Written exercise - Retype the data below, from the line containing "Click the Total row label" through the end, keeping every line unchanged and leaving out the pictures.

--- Records shown ---

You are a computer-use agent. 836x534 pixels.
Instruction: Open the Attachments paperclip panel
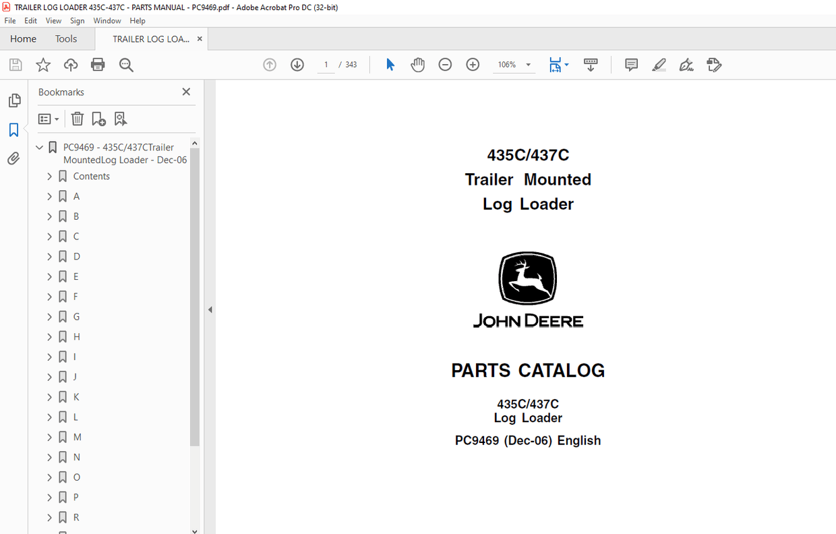pos(13,158)
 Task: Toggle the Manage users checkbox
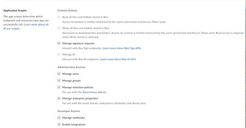(59, 74)
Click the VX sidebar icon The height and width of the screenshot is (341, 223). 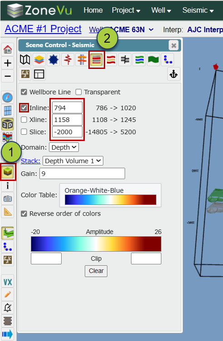click(x=8, y=282)

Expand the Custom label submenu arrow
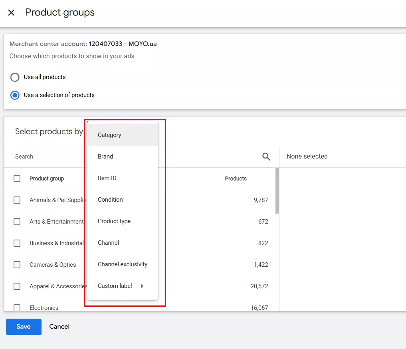pyautogui.click(x=142, y=286)
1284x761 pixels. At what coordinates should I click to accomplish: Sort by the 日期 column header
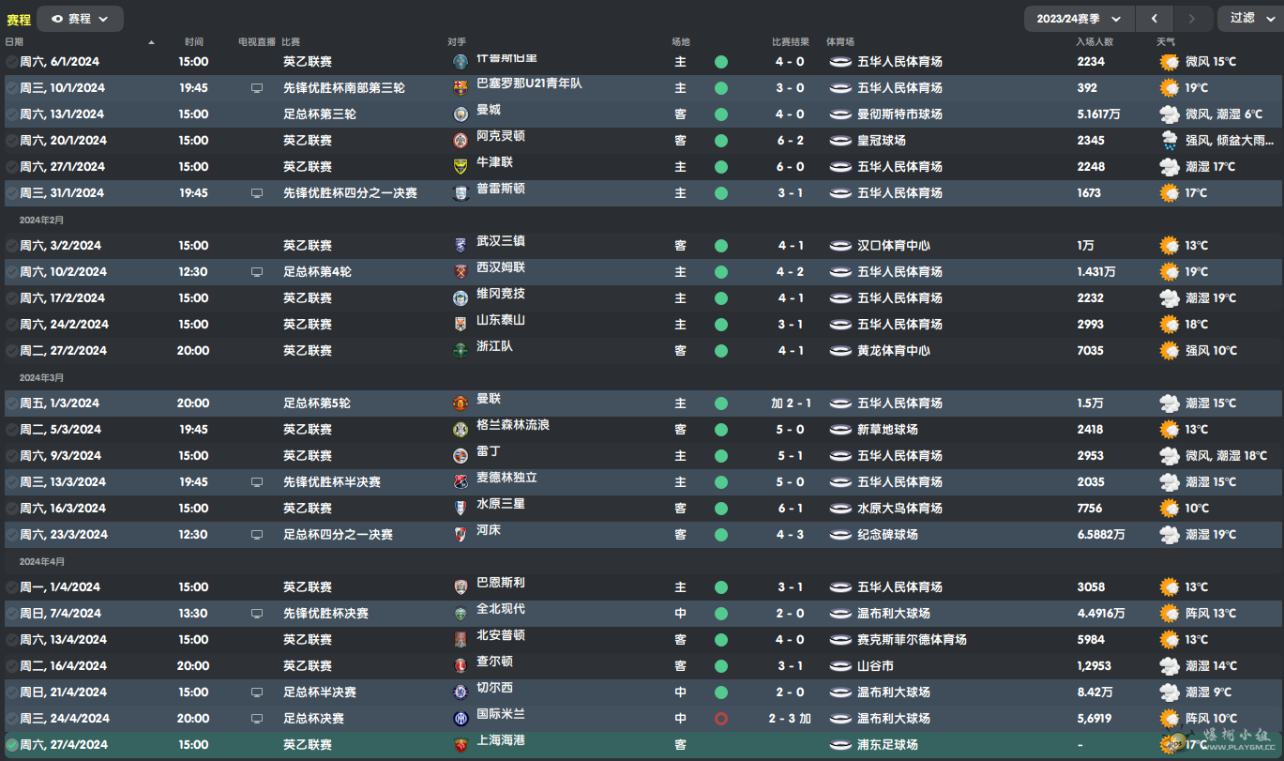(15, 42)
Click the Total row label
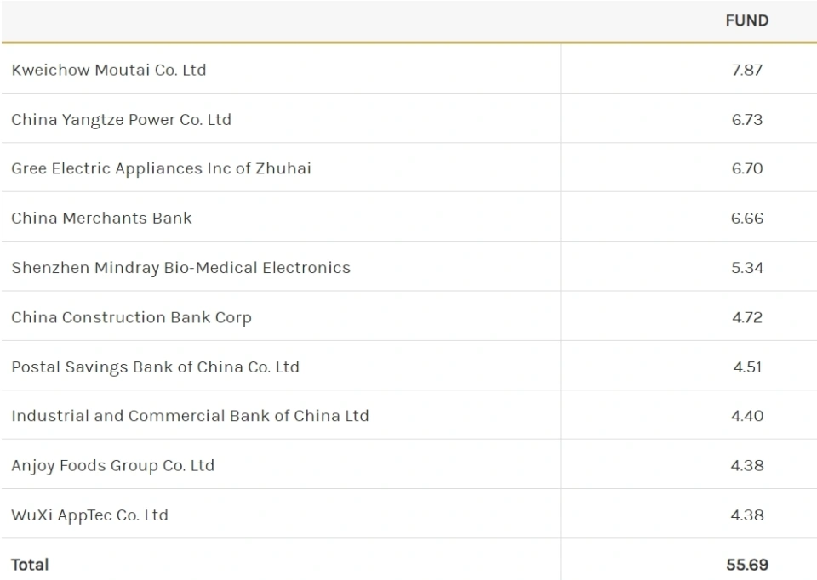 (x=30, y=564)
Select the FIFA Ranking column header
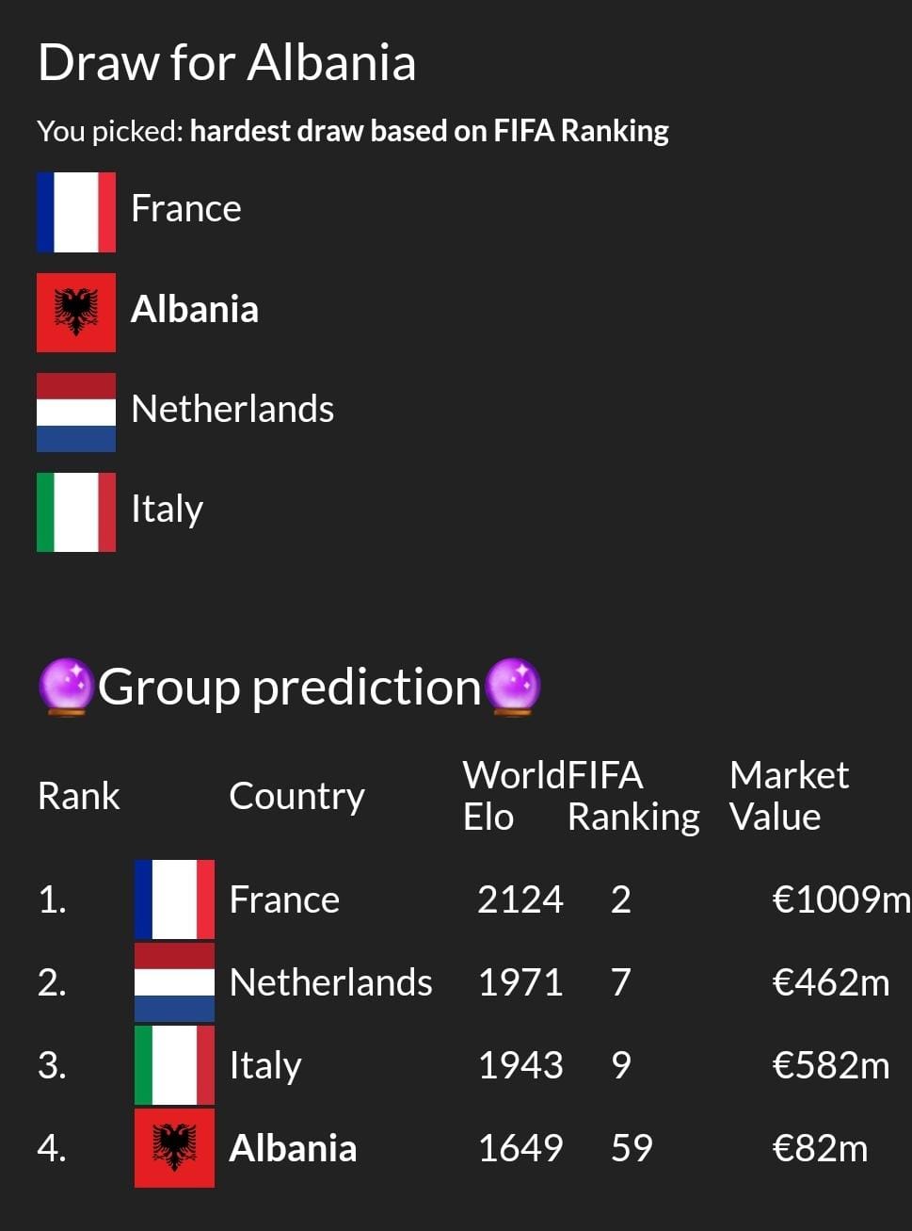 click(x=633, y=796)
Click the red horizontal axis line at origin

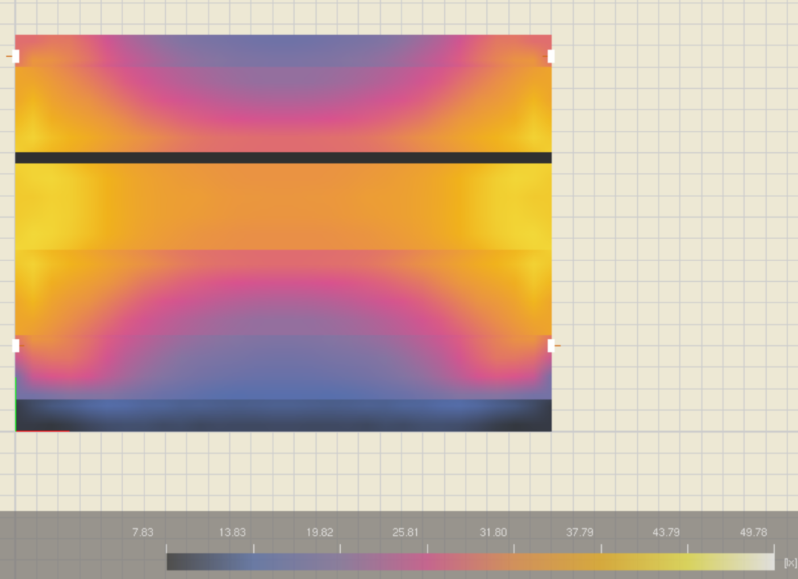click(43, 431)
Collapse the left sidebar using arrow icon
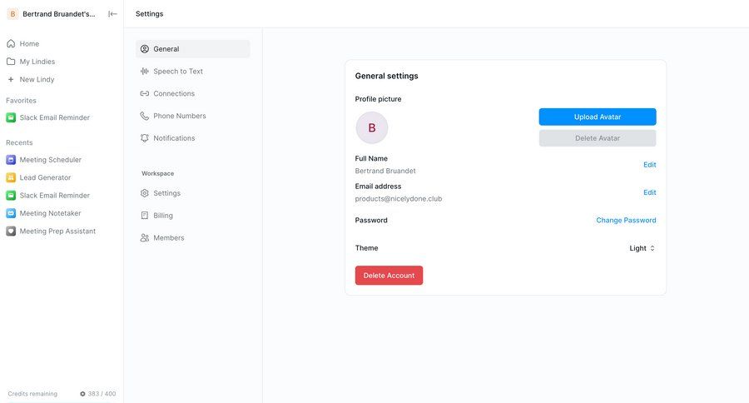The height and width of the screenshot is (403, 749). (112, 13)
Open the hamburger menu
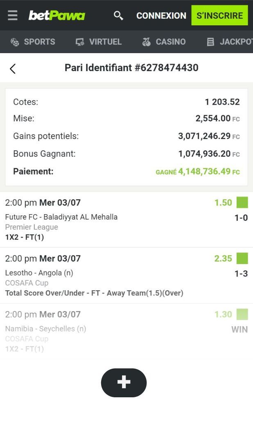This screenshot has height=421, width=253. (13, 16)
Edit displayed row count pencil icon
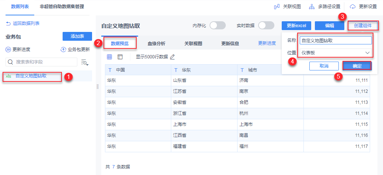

---

Answer to the task -
Click the Total row label
 (x=30, y=564)
Select the FIFA Ranking column header
 click(x=633, y=796)
Click the red horizontal axis line at origin

click(43, 431)
Collapse the left sidebar using arrow icon
The height and width of the screenshot is (403, 749). (112, 13)
Open the hamburger menu
This screenshot has height=421, width=253. (13, 16)
Edit displayed row count pencil icon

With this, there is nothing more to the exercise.